Genç Öncüler, bu ay, modern kavramları yeniden düşünüyor ve fikirlerimize vurulan bir pranga olarak “izm”leri dosyaya taşıyor.
Hasan Hüseyin Çaçan, “İslam Toplumu Olarak Asırlık Sorunumuz: Modernleşme” adlı bir çalışma kaleme aldı. Osman Zinnur Aksu, “Sekülerizm, Egzistansiyalizm ve Narsizm”i inceledi. Nur Hilal Uzun, pragmatizmin girdabını yazdı. Kübra Nur Bektaş Rasim Özdenören’in Kafa Karıştıran Kelimeler kitabını inceledi. Dücane Demirtaş, moden İslam düşüncesinin eleştirisini yaptı. Betül Babacan, “Türkiye’de Dindar Kadınların Tüketim Alışkanlığı Üzerine Bir Çalışma” adlı bir makale hazırladı. Dosya dışı konularda Furkan Gençoğlu gezi yazılarına devam etti. Mustafa Fatih Yavuz, Kudüs’teki Mamilla mezarlığının nasıl yok edildiğini duyurdu. Ozan Dilek, Doğu’nun Sazları yazılarıyla yeniden dergideki sayfasında. Bunun yanında çeviri, röportaj, film analizi, fotoğraf ve şiir bölümleriyle Genç Öncüler şubat ayında da yine dopdolu.
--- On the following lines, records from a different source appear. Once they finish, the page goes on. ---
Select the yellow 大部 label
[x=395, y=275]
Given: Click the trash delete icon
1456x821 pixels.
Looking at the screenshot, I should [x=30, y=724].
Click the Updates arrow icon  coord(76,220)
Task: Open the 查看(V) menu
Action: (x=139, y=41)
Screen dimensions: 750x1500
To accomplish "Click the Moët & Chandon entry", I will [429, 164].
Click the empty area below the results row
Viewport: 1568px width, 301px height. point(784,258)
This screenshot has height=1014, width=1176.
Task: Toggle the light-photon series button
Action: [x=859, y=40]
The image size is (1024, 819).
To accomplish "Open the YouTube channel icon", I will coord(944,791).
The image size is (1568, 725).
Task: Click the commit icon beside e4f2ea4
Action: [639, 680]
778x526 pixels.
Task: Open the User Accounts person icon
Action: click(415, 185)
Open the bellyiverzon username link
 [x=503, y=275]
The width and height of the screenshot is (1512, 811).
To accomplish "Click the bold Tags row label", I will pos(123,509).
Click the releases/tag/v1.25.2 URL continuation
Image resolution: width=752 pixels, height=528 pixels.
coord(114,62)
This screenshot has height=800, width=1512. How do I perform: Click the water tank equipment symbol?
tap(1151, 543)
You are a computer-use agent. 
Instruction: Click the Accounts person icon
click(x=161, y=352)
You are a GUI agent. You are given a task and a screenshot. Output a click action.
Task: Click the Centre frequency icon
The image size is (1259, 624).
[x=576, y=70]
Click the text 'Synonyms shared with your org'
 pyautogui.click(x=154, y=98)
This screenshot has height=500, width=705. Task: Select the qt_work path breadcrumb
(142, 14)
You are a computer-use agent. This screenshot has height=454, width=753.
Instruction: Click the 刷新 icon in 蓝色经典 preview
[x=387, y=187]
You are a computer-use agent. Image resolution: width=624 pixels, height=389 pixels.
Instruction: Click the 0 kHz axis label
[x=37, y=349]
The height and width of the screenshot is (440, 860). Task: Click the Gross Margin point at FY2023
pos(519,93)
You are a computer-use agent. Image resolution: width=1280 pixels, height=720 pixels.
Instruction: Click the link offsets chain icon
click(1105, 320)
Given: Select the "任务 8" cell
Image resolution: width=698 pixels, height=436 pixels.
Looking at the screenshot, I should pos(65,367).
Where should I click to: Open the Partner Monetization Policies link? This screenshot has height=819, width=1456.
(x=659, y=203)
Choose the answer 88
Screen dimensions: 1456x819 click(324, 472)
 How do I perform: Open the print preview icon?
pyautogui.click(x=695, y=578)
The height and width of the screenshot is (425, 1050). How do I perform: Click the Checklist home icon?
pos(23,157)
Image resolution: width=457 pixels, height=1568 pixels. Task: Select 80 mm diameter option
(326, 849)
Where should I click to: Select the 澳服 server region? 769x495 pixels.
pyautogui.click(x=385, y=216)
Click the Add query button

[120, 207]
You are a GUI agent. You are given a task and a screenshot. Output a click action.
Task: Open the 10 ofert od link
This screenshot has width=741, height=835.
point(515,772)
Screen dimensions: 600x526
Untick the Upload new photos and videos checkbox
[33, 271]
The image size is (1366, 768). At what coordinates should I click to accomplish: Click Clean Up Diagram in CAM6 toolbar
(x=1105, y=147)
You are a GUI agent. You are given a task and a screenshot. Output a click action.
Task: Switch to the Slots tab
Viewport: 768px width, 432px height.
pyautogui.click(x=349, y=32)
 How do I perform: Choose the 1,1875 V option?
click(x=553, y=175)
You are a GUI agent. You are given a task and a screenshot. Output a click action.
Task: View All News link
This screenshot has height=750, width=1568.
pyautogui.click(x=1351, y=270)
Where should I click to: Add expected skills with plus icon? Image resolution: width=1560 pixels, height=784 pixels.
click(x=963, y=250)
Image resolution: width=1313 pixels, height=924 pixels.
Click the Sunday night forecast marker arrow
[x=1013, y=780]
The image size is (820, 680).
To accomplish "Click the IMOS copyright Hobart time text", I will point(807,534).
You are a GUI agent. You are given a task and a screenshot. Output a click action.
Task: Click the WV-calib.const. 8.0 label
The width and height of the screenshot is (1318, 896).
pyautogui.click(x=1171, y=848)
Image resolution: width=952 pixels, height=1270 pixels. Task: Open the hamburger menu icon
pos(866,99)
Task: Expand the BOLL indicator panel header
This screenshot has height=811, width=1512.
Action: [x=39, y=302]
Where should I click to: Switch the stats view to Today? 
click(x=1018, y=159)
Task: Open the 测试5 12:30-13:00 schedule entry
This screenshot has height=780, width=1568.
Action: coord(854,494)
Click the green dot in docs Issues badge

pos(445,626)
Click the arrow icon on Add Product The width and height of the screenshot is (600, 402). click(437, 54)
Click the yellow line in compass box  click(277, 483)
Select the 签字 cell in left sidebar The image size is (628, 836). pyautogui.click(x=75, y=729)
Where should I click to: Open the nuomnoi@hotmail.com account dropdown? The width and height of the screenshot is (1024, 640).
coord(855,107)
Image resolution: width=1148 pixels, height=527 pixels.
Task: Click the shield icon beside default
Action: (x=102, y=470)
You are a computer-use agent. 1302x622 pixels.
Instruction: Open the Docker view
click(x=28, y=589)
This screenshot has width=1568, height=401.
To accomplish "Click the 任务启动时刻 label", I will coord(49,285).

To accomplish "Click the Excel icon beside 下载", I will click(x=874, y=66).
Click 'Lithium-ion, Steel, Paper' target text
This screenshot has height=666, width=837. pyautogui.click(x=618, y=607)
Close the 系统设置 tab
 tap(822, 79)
Genç Öncüler’in genç yazarları olarak gayemiz; toplumsal yaşamımızda karşılaştığımız iyilikleri, kötülükleri, kolaylıkları ve zorlukları, siz değerli okurlarımıza en anlaşılır şekilde aktarmaktır. Kadromuz, adaletle şahitlik vazifesini unutmayarak yazılarını kaleme alma gayretindedir. Çünkü bu bize Rabbimizin vahiyle sabit kıldığı bir görevdir. Bütün sayılarımızı bu bilinçle çıkarıyoruz. Çalışmamızın hayırlara vesile olmasını diliyor, keyifle okumanızı temenni ediyoruz.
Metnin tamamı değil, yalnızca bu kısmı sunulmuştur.